Haïti : le climat d’intimidation s’intensifie, le journaliste Ronald Desormes ciblé par des menaces de gangs

Le climat de violence continue de peser lourdement sur les médias haïtiens. Ronald Desormes, présentateur du journal Premye Okazyon sur Radio Télévision Caraïbes (RTVC), se retrouve au cœur d’une série de menaces explicites émanant du groupe armé “Viv Ansanm”. Cette situation souligne une fois de plus la vulnérabilité des professionnels de l’information face à la montée de l’insécurité dans le pays.

Les menaces ont été relayées à travers une vidéo diffusée sur les réseaux sociaux, dans laquelle Jimmy Chérizier, alias “Barbecue”, figure emblématique de la coalition criminelle, affirme offrir une prime de 50 000 dollars américains à quiconque s’en prendrait au journaliste. La diffusion de cette vidéo a provoqué une vive émotion dans la communauté médiatique haïtienne, qui dénonce un climat d’intimidation croissant et demande des mesures concrètes pour protéger les journalistes.
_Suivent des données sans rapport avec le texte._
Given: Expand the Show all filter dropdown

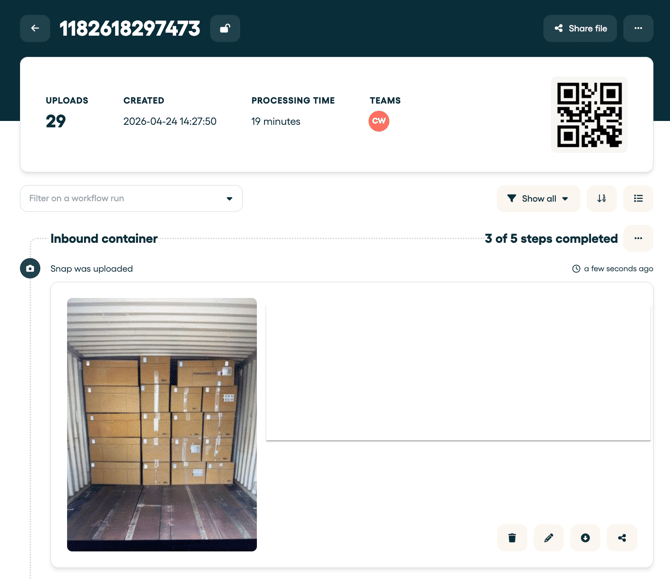Looking at the screenshot, I should [x=538, y=198].
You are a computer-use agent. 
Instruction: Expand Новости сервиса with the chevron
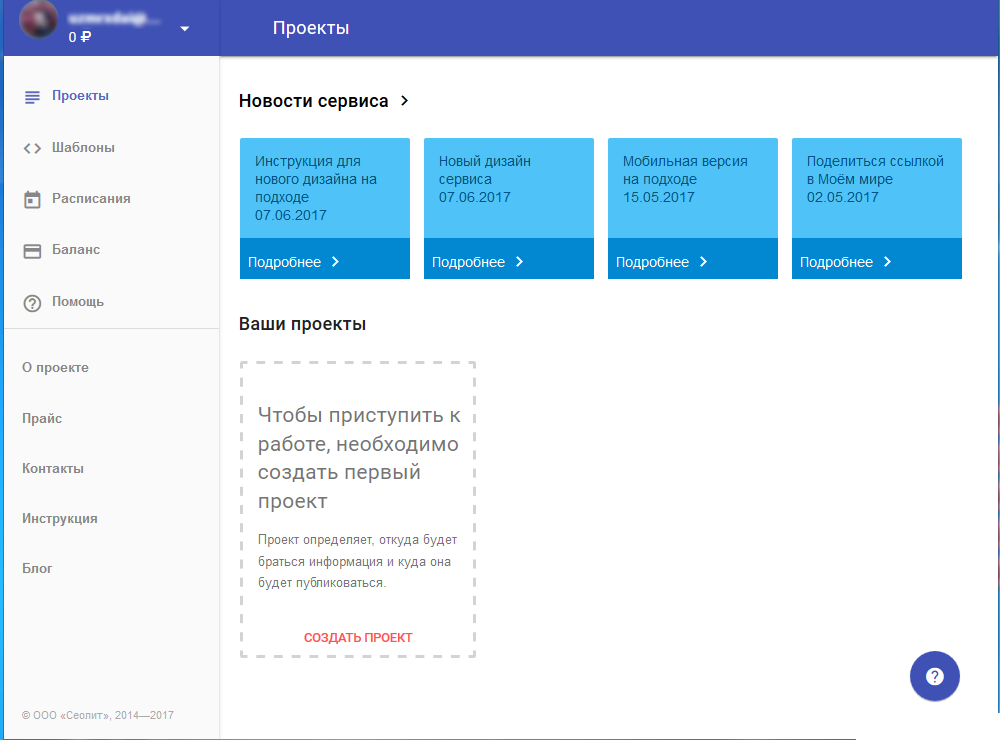(405, 101)
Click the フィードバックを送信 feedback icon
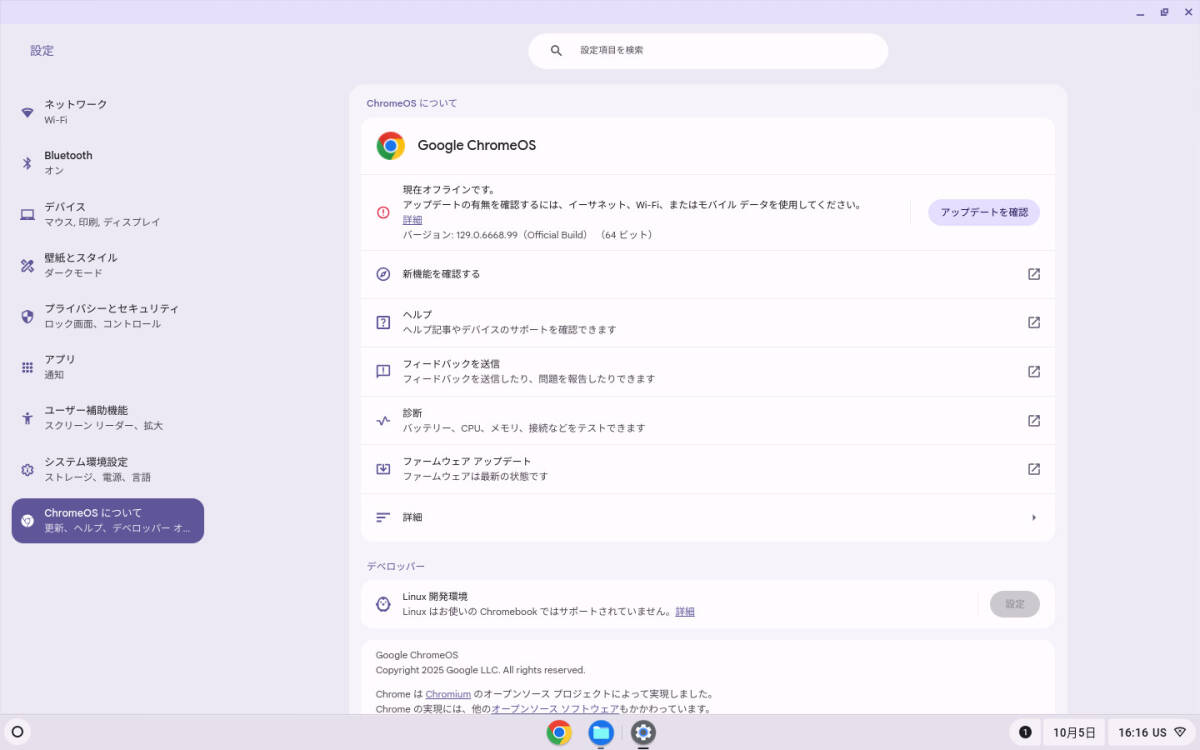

Cette affaire survient dans un contexte déjà tendu pour les médias. Les agressions, les enlèvements et les intimidations contre les journalistes sont devenus fréquents dans plusieurs quartiers de Port‑au‑Prince et dans d’autres régions du pays. Les syndicats et associations de presse rappellent que ces attaques compromettent non seulement la sécurité des professionnels, mais aussi le droit du public à une information libre et indépendante.

La Constitution haïtienne de 1987 consacre la liberté de la presse et garantit aux journalistes l’exercice de leur profession sans censure ni autorisation préalable, sauf en temps de guerre. Pourtant, la réalité quotidienne montre que cette protection reste largement théorique. Les pressions exercées par les groupes armés et l’insécurité généralisée mettent en péril la liberté d’expression et la capacité des journalistes à travailler sereinement.

Cette situation relance le débat sur la responsabilité des pouvoirs publics dans la protection des médias et sur l’impunité dont bénéficient souvent les auteurs de menaces ou de violences contre les journalistes. Chaque nouvelle menace rappelle que la liberté de la presse en Haïti demeure fragile et que la sécurité des journalistes est un enjeu crucial pour le fonctionnement démocratique du pays.